What to work on: Rewrite the listing from its start through the line with "pyautogui.click(x=545, y=275)", keeping every line, including the requests. Scale each click coordinate in the answers by 1.05 and round to the nearest whole number, with halves rounding up.

▼

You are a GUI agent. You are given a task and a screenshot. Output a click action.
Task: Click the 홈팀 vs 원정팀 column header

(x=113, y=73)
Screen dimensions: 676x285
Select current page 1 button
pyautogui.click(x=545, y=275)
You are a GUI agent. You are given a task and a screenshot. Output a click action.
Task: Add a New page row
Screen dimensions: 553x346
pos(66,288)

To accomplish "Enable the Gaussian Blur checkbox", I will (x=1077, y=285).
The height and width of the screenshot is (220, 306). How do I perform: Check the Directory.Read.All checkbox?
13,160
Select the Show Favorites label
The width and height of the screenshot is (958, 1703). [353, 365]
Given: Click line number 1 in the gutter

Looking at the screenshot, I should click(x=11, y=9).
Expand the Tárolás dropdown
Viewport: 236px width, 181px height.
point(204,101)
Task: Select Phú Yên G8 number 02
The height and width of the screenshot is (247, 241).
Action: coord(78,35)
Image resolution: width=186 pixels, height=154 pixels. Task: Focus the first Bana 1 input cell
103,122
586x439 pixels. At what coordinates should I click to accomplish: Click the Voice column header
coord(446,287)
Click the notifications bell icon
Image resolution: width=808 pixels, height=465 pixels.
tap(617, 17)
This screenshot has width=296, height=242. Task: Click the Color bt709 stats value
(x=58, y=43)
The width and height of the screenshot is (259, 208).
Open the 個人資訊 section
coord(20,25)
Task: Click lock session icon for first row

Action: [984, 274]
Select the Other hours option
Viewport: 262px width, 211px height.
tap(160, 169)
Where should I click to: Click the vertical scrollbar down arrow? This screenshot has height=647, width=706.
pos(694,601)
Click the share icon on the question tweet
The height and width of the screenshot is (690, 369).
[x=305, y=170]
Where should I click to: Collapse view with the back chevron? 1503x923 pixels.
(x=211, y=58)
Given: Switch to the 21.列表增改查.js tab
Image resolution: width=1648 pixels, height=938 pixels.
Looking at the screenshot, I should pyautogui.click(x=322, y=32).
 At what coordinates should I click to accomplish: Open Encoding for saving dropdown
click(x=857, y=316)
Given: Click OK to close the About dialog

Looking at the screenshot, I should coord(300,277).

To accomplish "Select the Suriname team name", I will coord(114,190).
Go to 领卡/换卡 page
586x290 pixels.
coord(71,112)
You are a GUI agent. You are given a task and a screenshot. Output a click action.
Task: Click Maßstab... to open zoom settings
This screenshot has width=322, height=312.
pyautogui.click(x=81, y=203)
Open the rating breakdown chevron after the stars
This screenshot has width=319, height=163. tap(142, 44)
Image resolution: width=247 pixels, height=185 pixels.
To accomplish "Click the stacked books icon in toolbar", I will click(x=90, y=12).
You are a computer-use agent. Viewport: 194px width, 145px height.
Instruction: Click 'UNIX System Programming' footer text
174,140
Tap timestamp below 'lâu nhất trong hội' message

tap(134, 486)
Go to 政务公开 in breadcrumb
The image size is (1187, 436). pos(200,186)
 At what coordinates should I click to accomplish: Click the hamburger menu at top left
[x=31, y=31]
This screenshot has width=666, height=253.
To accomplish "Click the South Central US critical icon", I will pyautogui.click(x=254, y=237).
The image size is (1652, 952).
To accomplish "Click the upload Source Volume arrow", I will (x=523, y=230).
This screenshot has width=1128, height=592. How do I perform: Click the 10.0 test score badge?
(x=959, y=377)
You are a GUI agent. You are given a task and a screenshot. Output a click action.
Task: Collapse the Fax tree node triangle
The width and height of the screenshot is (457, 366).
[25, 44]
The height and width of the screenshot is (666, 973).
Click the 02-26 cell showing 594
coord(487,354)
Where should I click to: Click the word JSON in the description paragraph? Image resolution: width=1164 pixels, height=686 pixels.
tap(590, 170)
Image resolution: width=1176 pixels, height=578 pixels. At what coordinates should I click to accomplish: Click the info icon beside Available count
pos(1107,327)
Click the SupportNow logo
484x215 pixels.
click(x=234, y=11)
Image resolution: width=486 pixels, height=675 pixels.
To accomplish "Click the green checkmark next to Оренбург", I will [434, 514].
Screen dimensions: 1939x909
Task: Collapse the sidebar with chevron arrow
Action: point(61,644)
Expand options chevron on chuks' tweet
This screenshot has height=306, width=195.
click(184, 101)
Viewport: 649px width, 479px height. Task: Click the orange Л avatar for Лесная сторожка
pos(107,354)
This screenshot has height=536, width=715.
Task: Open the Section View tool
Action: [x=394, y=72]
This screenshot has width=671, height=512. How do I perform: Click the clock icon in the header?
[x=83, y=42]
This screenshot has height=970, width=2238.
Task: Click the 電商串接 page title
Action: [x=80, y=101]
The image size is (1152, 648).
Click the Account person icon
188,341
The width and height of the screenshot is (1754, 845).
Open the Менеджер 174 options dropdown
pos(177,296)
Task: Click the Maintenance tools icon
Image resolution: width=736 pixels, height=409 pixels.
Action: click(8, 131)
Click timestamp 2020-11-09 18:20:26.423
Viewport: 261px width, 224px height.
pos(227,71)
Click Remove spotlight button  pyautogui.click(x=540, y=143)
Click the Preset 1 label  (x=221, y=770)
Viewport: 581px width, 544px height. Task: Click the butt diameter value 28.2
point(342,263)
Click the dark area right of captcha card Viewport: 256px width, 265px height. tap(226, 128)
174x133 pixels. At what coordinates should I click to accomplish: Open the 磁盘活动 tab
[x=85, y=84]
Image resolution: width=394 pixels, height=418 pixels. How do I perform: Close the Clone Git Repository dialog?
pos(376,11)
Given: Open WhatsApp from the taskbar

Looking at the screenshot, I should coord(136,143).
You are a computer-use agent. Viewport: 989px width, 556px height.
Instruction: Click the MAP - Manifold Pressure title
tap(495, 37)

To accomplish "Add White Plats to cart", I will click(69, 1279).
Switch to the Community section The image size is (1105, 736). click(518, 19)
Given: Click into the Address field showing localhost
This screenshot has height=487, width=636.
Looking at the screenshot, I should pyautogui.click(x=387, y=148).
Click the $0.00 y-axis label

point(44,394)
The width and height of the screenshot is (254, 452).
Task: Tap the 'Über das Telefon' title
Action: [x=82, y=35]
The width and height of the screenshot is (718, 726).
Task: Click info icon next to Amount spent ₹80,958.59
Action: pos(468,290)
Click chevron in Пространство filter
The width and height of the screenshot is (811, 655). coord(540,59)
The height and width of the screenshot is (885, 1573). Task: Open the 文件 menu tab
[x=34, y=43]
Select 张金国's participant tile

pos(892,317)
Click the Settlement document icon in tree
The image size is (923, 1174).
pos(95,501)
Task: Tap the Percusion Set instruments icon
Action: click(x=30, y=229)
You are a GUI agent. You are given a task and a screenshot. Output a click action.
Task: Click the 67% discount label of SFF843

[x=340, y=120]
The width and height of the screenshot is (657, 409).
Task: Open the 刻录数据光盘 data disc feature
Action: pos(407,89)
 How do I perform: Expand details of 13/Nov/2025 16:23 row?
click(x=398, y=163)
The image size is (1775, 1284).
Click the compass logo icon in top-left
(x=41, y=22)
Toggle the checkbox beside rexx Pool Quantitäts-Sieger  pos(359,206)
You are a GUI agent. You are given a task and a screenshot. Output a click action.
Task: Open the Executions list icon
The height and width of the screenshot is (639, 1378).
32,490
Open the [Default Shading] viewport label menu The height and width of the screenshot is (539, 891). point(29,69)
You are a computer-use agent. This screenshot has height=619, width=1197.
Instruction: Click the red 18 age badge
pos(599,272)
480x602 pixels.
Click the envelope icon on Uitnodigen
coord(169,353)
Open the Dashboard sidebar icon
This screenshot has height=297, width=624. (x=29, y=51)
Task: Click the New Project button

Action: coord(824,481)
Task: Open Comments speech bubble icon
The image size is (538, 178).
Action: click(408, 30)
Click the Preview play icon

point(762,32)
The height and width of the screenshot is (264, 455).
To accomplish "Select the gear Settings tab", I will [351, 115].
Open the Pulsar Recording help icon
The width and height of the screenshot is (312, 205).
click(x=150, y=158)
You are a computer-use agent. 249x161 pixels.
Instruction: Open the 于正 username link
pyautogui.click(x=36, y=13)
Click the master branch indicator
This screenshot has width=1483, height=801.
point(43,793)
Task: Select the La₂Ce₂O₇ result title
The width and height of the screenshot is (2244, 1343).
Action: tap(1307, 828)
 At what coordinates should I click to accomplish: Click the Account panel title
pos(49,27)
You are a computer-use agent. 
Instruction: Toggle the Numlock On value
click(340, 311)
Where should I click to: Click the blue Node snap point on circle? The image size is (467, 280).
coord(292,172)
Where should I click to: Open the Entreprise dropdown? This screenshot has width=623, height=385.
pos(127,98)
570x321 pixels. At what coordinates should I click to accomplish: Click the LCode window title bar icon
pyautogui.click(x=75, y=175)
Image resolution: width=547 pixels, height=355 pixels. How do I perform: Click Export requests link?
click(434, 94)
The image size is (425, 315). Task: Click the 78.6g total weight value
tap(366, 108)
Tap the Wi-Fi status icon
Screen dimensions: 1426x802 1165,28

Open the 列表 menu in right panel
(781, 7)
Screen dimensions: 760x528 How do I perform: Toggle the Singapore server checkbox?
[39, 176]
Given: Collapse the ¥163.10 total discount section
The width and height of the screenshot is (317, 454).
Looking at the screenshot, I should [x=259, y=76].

▲

Solution to the exercise:
You are a GUI agent. You are given a task and a screenshot. Output a click action.
Task: Click the 홈팀 vs 원정팀 column header

(x=119, y=77)
Screen dimensions: 676x285
Select current page 1 button
pyautogui.click(x=572, y=289)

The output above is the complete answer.